** Records supplied follows **
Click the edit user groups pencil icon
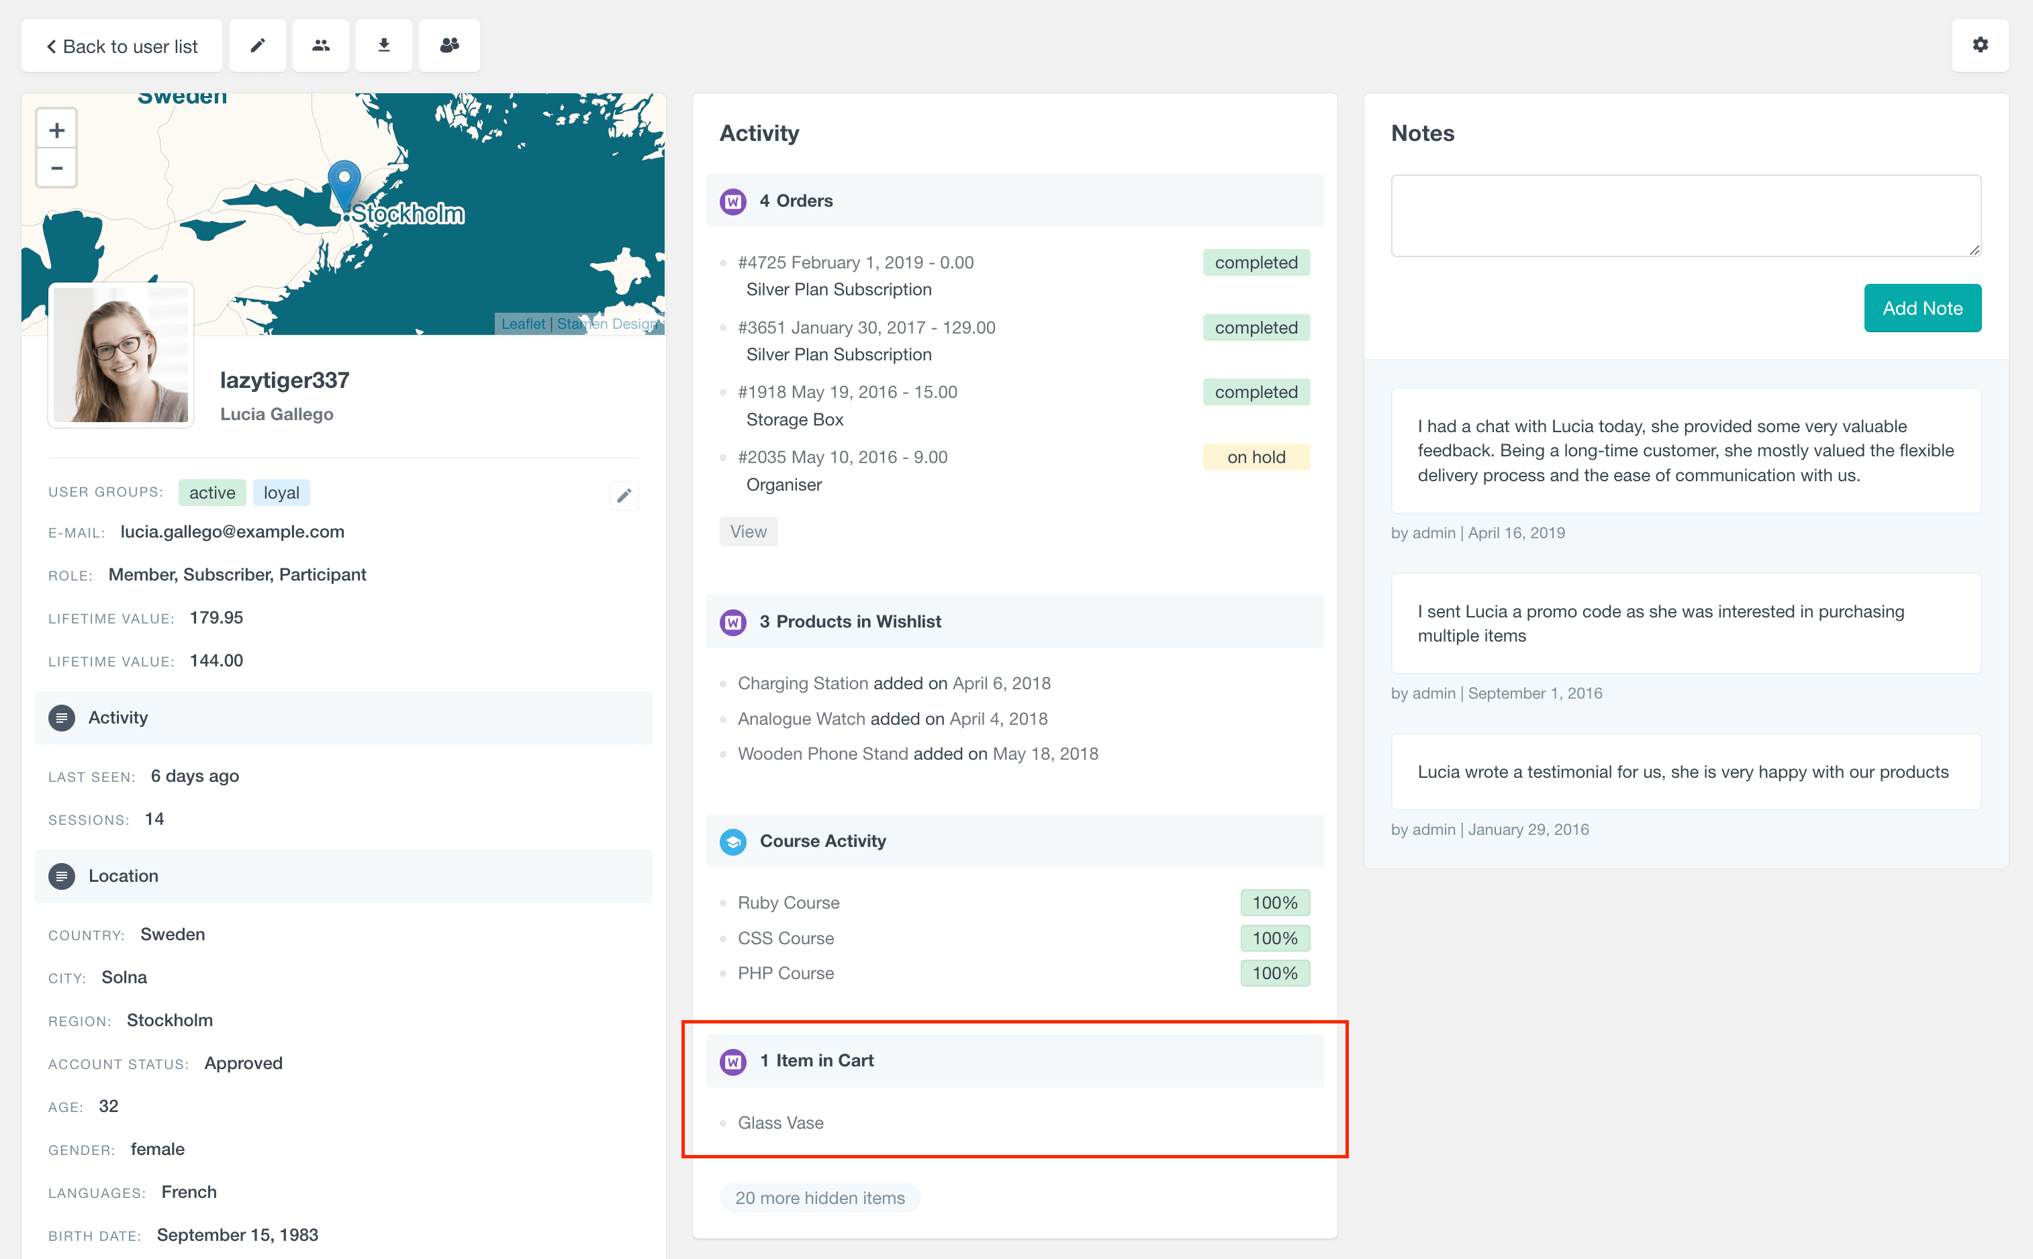tap(623, 495)
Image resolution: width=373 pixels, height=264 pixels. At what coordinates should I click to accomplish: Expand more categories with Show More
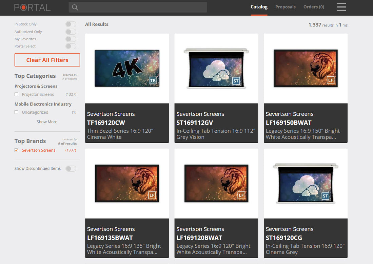point(47,121)
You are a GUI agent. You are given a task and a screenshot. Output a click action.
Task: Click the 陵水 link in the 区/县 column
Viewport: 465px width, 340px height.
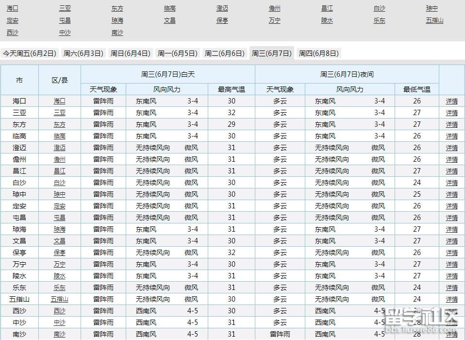[x=59, y=275]
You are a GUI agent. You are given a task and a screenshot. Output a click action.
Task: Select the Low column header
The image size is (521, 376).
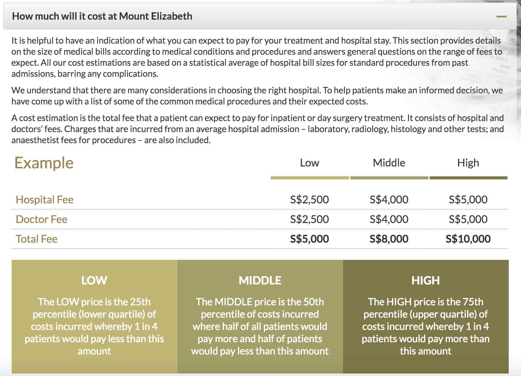309,163
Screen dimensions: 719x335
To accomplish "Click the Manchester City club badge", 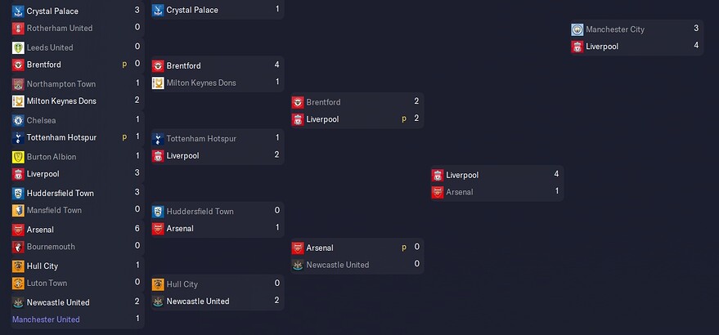I will coord(577,29).
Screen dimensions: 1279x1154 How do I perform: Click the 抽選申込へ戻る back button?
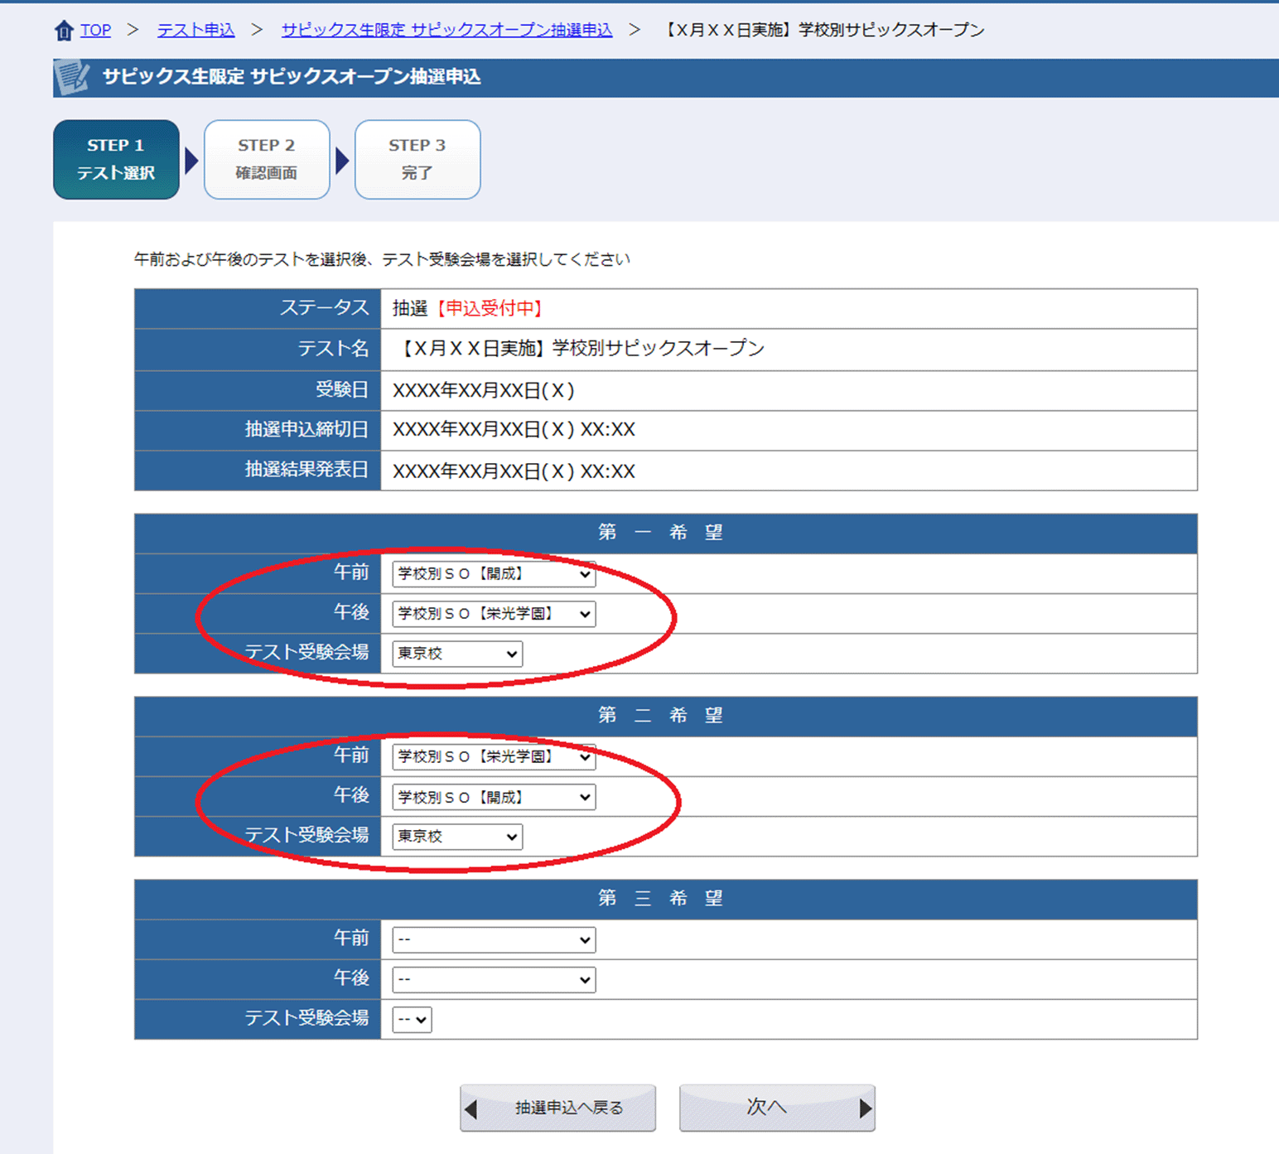(x=557, y=1108)
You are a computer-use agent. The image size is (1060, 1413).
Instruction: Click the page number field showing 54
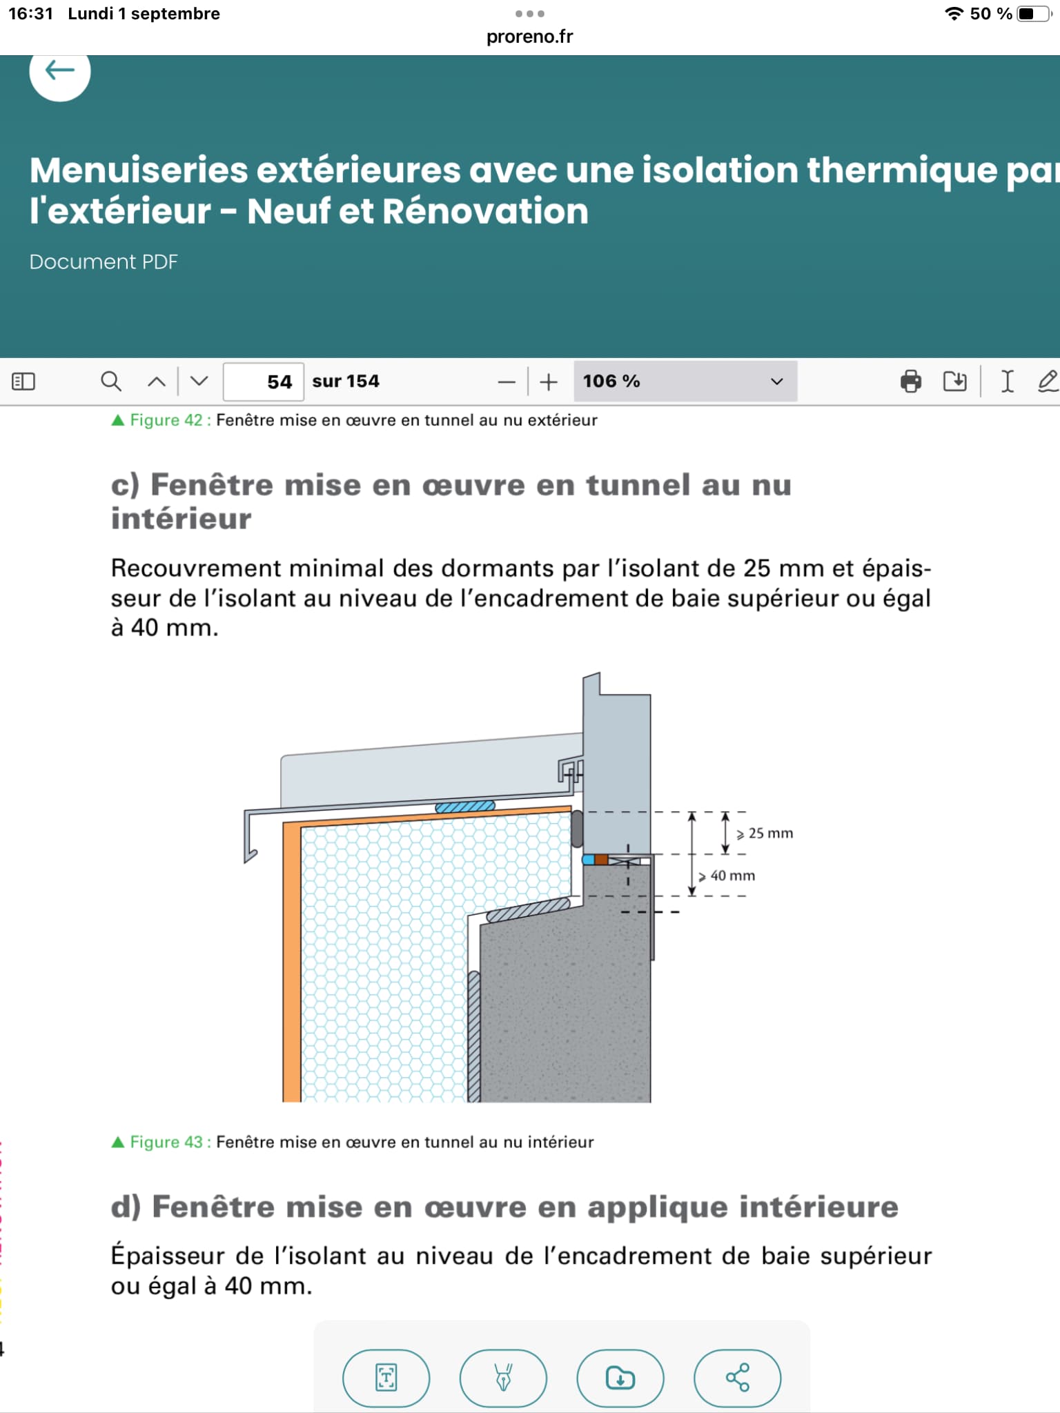tap(264, 382)
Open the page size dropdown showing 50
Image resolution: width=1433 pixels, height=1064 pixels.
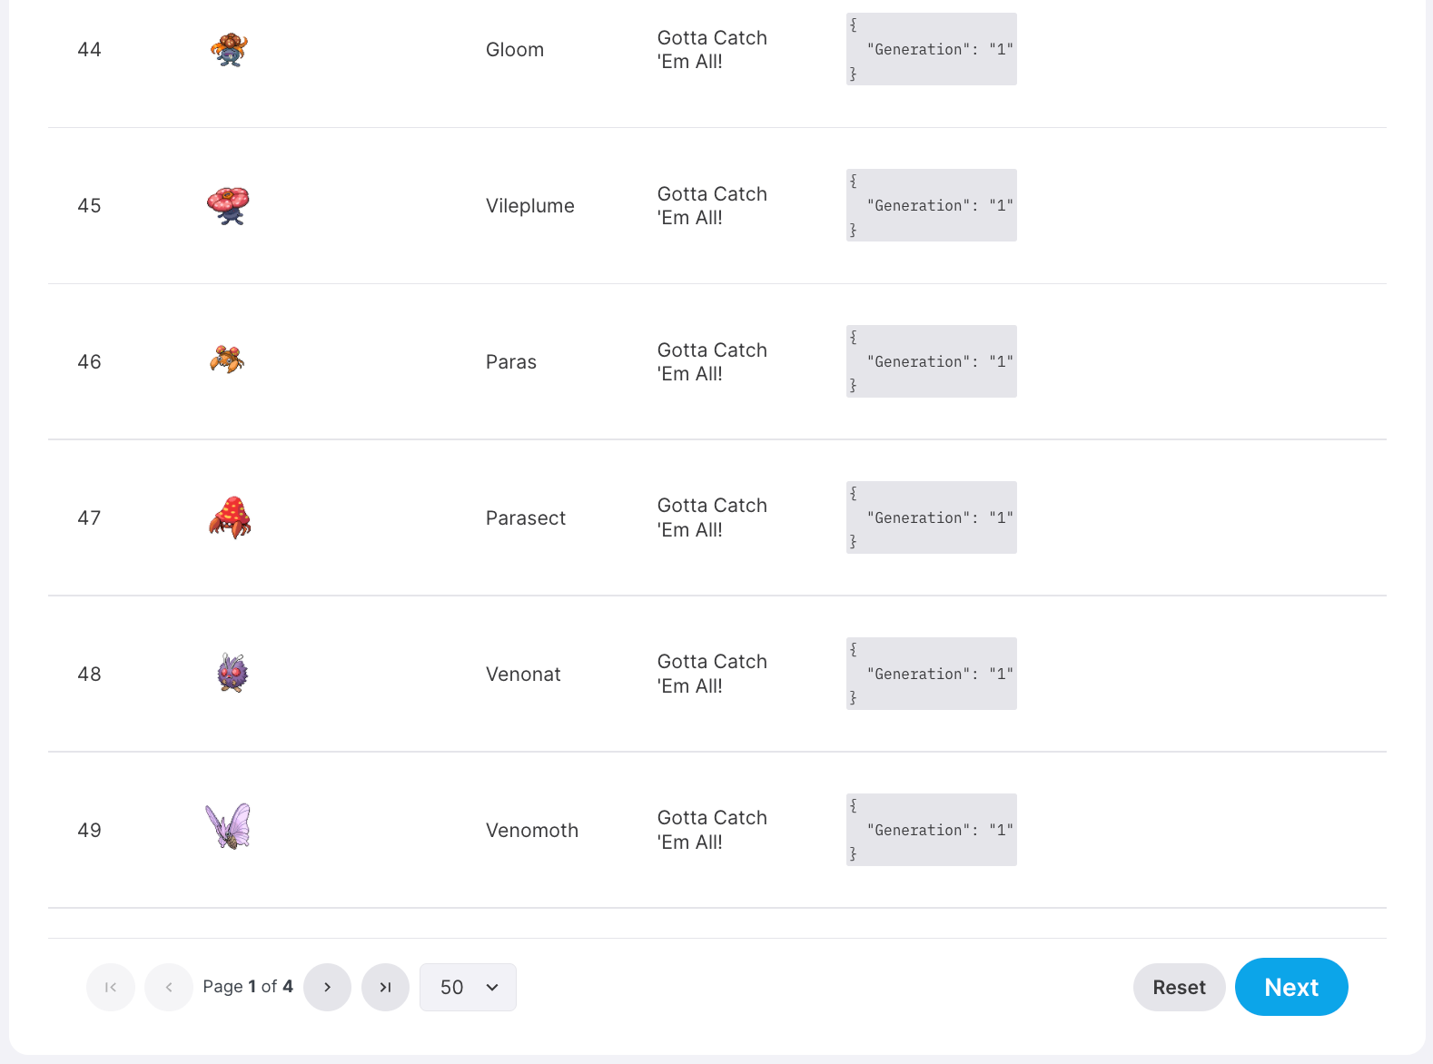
** End of Records supplied **
Action item: Only the lines above that hold "column" are wanted. Show every one of them.

Solution:
Task: Click the 陵水 link in the 区/县 column
Task: Select the Low column header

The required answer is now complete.